Sellars, who has seen the documentary, said it puts the issue of Canada's residential school history and experience on the world stage.

More than 150,000 First Nations, Métis and Inuit children attended church-run, government-funded residential schools between the 1870s and 1997.

Canada's National Centre for Truth and Reconciliation estimates about 4,100 children died at residential schools across the country based on death records but has said the actual total is likely much higher.

In May 2021, the Tk'emlups te Secwepemc Nation in the Kamloops, B.C. area issued a report about the potential discovery of more than 215 possible grave sites at the site of the former Kamloops Indian Residential School, which were identified through the use of ground-penetrating radar.

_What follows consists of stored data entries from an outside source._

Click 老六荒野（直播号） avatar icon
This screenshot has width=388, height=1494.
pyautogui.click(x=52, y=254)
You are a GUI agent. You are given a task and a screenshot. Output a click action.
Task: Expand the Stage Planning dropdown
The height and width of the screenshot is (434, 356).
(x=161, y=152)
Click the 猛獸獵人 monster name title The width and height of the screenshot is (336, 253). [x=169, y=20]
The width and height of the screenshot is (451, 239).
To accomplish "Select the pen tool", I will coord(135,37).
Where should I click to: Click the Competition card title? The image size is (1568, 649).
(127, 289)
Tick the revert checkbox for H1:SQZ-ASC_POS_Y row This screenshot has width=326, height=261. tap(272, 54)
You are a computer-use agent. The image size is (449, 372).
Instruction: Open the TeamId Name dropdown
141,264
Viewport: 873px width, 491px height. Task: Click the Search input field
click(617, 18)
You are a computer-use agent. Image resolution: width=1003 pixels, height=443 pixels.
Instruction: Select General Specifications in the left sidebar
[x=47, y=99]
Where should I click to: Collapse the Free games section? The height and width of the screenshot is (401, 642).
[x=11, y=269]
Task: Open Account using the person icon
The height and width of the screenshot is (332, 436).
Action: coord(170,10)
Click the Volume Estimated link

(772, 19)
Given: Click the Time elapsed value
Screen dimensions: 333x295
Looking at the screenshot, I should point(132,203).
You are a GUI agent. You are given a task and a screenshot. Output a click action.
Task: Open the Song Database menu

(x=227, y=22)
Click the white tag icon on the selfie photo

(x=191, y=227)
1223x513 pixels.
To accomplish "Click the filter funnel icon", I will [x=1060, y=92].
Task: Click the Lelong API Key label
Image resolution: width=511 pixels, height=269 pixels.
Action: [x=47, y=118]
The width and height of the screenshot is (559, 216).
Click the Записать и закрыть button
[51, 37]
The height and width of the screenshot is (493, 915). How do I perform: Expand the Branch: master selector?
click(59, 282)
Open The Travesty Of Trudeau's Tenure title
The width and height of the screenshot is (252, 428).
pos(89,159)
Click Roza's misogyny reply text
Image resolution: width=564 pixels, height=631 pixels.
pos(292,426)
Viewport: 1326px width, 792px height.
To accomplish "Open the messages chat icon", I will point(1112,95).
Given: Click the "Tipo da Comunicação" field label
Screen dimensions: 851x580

Sellars said ground-penetrating radar had detected more than 150 "anomalies" at the former St. Joseph's school site but the only way the nation can confirm if the anomalies are graves is through excavation.

"But I don't know if we'll get to that place," he said. "We continue to investigate the history and legacy of that school. It's scary to think about all the monstrous things that happened at that school."

The 97th Academy Awards will take place March 2 in LosAngeles.